My husband and I are still continuing to go to our ADHD coach and continues to help us in our journey. There have been been some very difficult periods but we are still trying and doing our best to be responsible for our own issues and our commitment as spouses. He has gone a few times to see her alone and these sessions have been very valuable. I wish that we had enough money for him to go every month but we simply can’t afford it. It’s still very difficult at times. When he is not using his tools and back to the same old, same old, it’s very hard for me constantly remind myself that his brain just doesn’t work like mine. To be honest, I just want it to. I want him not to be forgetful and better with money and more affectionate and not so focused on his own needs and wants. But, that’s not who he is. I guess I could just end the marriage and just say that we were too different and this is too much work. Heck, I almost did that. I do feel that sometimes I’m stuffing too much and taking too much upon myself within the marriage…but THAT is my issue. If I feel resentment, that’s not my husbands fault. That’s just my feeling of whatever situation we are in. If he’s angry at me and I feel horrible about it, that’s MY feeling…he’s not in control of me, only I am. So, I have a bracelet with the serenity prayer on it to remind me of the things I can and cannot control. My husband is NOT one of the things I can control. I have to let him be him and the only thing that I request is that he works on getting better and is active and participative in his treatment. He has done all of that in spades. So, I just chalk the bad days up and try not to let the resentment fester. I go to my CODA meetings and talk to other wives of ADHD spouses. I am also responsible for MYself and MY treatment.

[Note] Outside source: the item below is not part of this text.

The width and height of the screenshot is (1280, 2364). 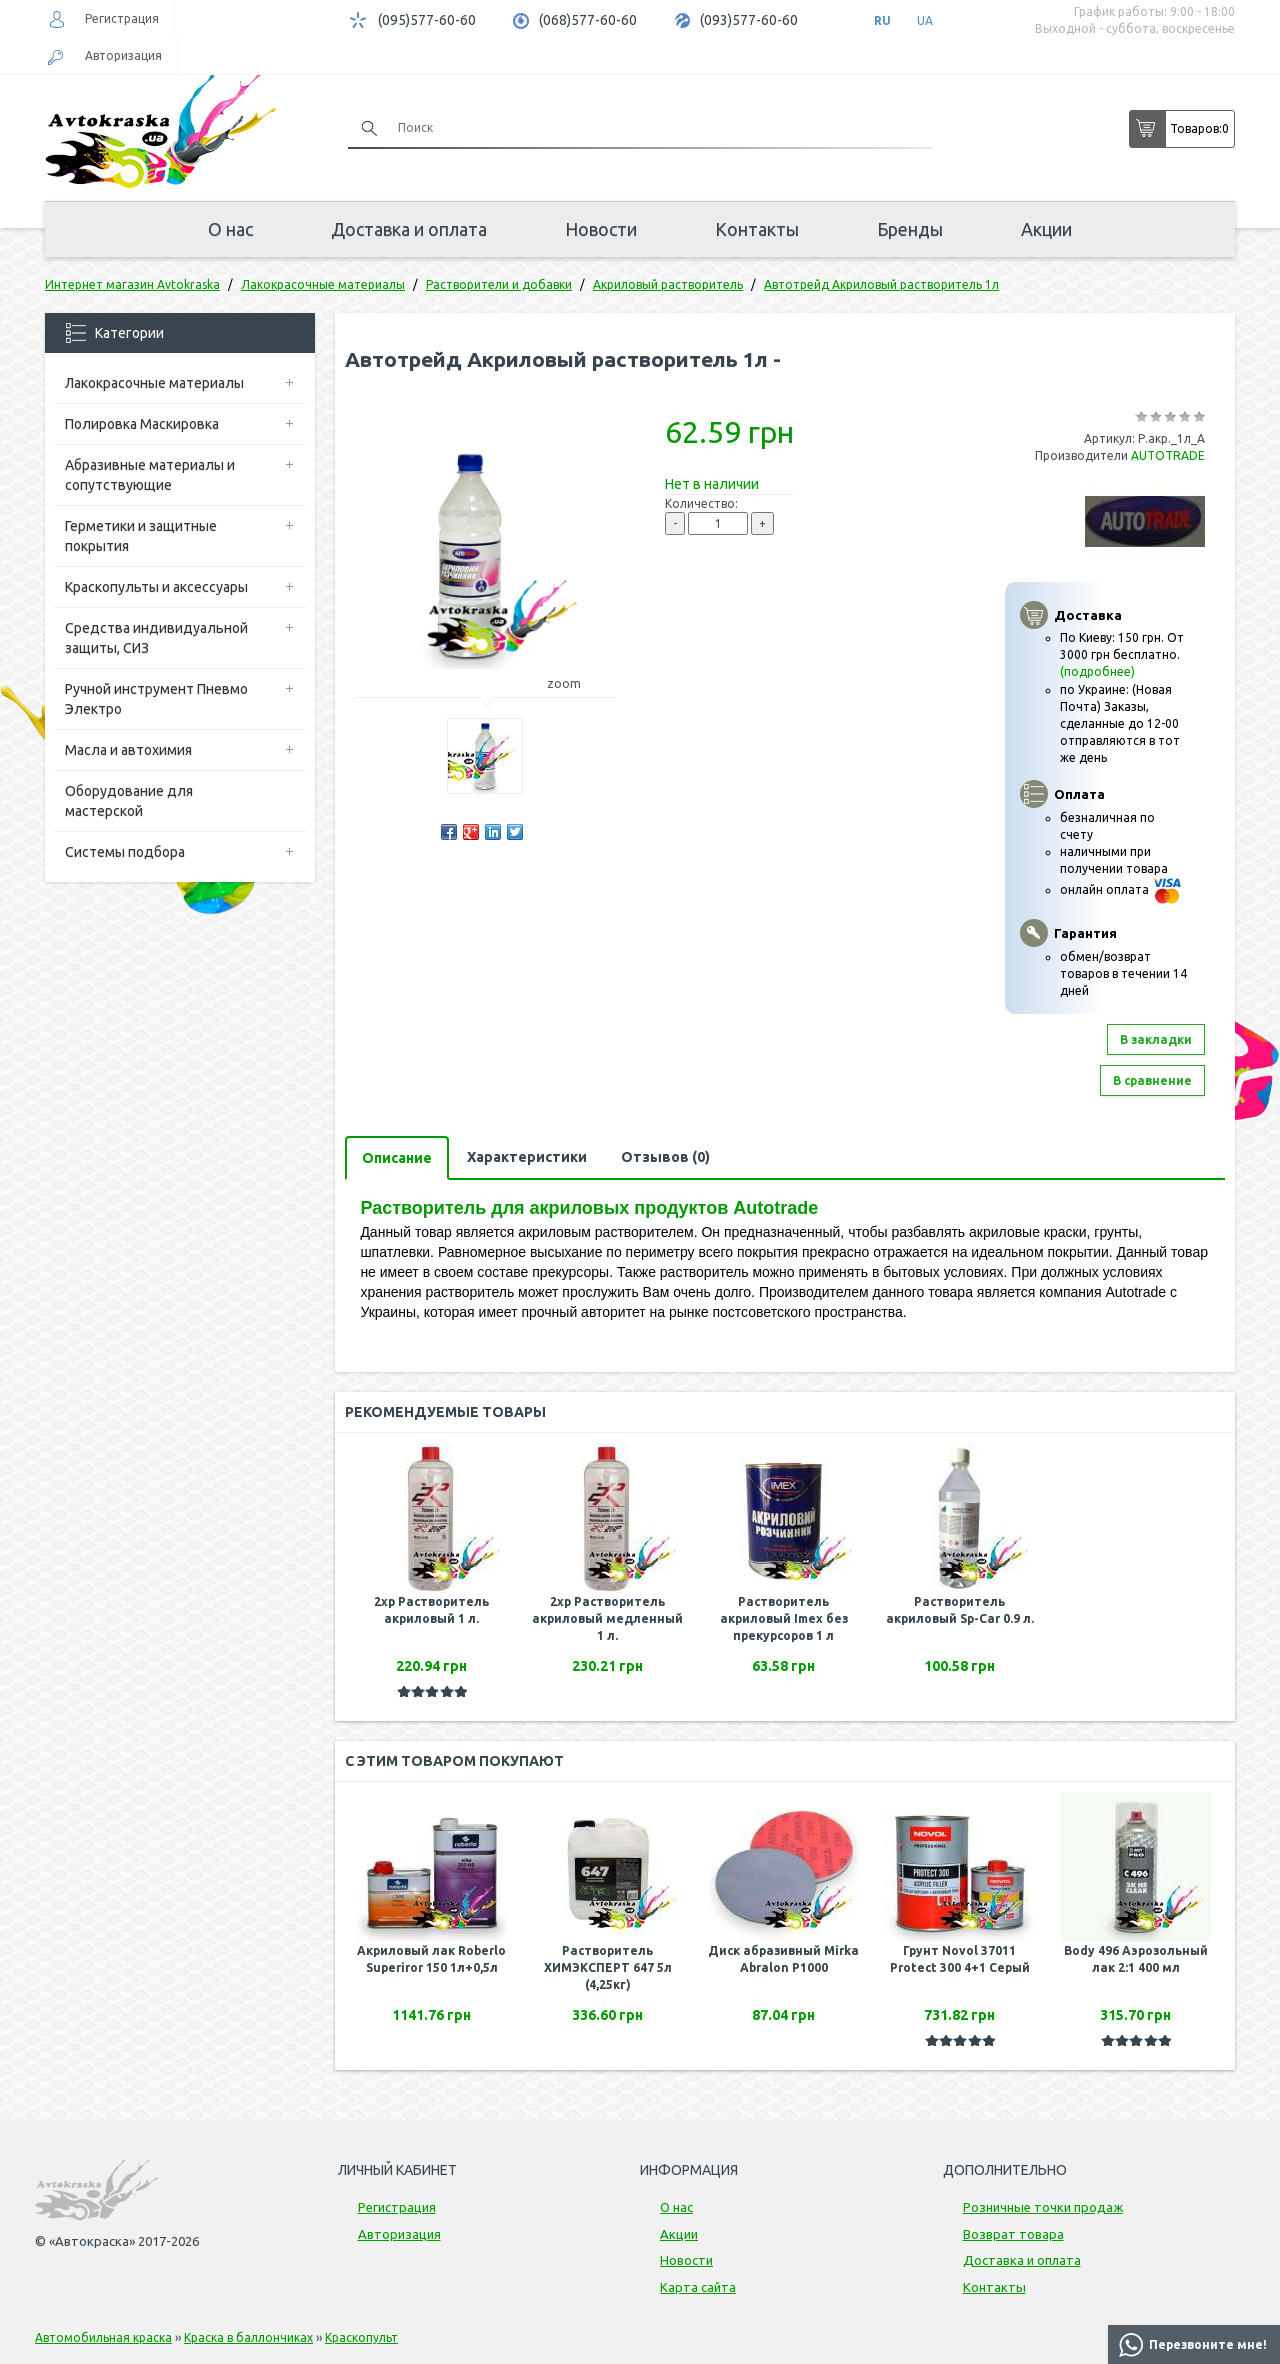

So, I’m still not living in Nirvana and, I realize that I never will…but I am living in “good enough”. Our society poo-poo’s good enough and feeds us the line that we all have to be happy. Well, happy is realative and happy is not about others making you happy…it comes from within. The people I find that are the unhappiest are the people waiting on external sources to being their joy to them…like a waiter. No, you need to make your own joy and your own happiness. This isn’t easy because our society doesn’t produce a bunch of self-soothing individuals. It produces a bunch of customers of the “Happy Market”. So, I just live day to day…sometimes hour by hour and try very hard to let the resentment, blame and pain go. When I operate from a position of love…I always win. It’s just funny how many times I forget that and the resentment wins out.
So, keep doing what you are doing for yourself. Take care of yourself because you know that is what will bring the peace and happiness you seek. With your wife on board or not, seek peace and happiness for yourself. However, I will still have my fingers crossed and say a prayer that, if you respond, you will tell me that your wife is hanging in there with you.
Take good care of yourself Ryan…I hope to hear from you soon.